Integration preference of Tf1 for Pol II promoters
Kelly, Ebina, Heincelman, Leem, Myung, Ripmaster, Levin
The complete DNA sequence of the genome of S. pombe provided the opportunity to investigate the entire complement of transposable elements (TEs) and their chromosomal distribution. Our analysis identified 186 pre-existing insertions of Tf transposons. We found that 96 percent of all the insertions were located in intergenic regions of the genome that contained pol II promoters. In addition, the LTRs were clustered within 300 nucleotides of the 5´ end of the open reading frames (ORF). The bias in the position of Tf sequences was highly similar in pattern and magnitude to the positions of insertions resulting from the induction of Tf1 transposition under laboratory conditions.

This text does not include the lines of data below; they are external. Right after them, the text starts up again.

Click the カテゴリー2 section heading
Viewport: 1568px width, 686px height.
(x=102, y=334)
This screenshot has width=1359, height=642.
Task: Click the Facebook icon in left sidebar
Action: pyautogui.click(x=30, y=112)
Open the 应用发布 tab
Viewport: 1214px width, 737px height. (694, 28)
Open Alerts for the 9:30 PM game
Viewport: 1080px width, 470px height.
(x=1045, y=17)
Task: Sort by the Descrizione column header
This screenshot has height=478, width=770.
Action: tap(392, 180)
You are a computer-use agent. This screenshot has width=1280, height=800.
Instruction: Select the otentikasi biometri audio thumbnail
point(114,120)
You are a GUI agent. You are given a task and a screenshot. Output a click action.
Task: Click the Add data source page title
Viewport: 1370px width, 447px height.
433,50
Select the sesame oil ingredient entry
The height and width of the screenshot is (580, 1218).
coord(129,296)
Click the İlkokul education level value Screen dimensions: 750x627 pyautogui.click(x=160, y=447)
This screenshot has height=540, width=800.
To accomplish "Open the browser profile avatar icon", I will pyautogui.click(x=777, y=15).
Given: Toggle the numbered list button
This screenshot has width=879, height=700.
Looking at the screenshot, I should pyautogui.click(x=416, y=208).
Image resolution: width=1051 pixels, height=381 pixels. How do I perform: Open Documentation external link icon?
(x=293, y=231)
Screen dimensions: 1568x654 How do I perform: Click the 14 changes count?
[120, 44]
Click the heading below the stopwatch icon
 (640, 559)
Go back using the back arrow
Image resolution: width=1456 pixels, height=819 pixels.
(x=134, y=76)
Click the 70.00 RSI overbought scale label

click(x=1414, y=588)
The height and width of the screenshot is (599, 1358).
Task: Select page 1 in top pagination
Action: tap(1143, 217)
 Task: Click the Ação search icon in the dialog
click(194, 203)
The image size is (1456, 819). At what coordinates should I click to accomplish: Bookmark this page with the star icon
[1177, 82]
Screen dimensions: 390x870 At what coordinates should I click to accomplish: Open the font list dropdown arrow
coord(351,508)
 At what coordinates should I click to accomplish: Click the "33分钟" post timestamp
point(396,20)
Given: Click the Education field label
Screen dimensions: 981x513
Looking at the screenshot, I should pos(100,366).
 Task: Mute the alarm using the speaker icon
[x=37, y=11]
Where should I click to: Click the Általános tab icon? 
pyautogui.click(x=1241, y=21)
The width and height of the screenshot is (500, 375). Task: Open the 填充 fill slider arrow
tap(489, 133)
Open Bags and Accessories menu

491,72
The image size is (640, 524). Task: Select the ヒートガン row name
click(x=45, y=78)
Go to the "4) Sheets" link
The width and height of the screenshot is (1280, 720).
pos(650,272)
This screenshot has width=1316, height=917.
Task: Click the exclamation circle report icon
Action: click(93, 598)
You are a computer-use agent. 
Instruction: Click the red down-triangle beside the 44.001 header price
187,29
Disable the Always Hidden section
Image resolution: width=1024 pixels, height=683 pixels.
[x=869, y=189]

Such extensive similarities strongly suggest that the biases in the position of Tf sequences result from preferences of the integration process. The data indicate that Tf elements recognize and insert upstream of RNA polymerase II promoters.
To define the determinants of the target sites, we developed an in vivo assay for integration by using a plasmid that contained ade6 as the target. To cause target plasmids with insertions to gain resistance to kanamycin, we expressed a version of Tf1 that contained a neo gene. When Tf1-neo was expressed, the plasmid with ade6 served as an efficient target for integration. To determine which regions of ade6 were important for integration, we created a series of deletions and tested each plasmid as a target. While the entire ORF of ade6 could be removed without reducing integration, deletion of the sequence upstream of the ORF caused integration to drop significantly. Deletions in the 405 nucleotide region upstream of ade6 revealed that only the center third was required for efficient integration. We determined the positions of insertion by isolating kanamycin-resistant plasmids and sequencing the DNA flanking Tf1. We isolated 50 separate insertions in the intact target plasmid and found that 95 percent occurred within 300 nucleotides of the ade6 ORF. All insertions occurred within the same central third of the upstream region that was found to be necessary for efficient integration. In addition, the insertions clustered into four sites separated by 30 nucleotides each. To explore the significance of these four clusters, we used micrococcal nuclease to scan the intergenic region for transcription. The clusters of integration corresponded closely to sites of micrococcal supersensitivity, implying that Tf1 integration in the promoter of ade6 is positioned by transcription factors. Together, the data indicate that elements of the ade6 promoter are necessary and sufficient for recognition by Tf1. Additional experiments using fbp1 as a target support the conclusion that pol II promoters are the determinants of Tf1 integration. Over 85 percent of the insertions in the plasmid with fbp1 occurred in the promoter region.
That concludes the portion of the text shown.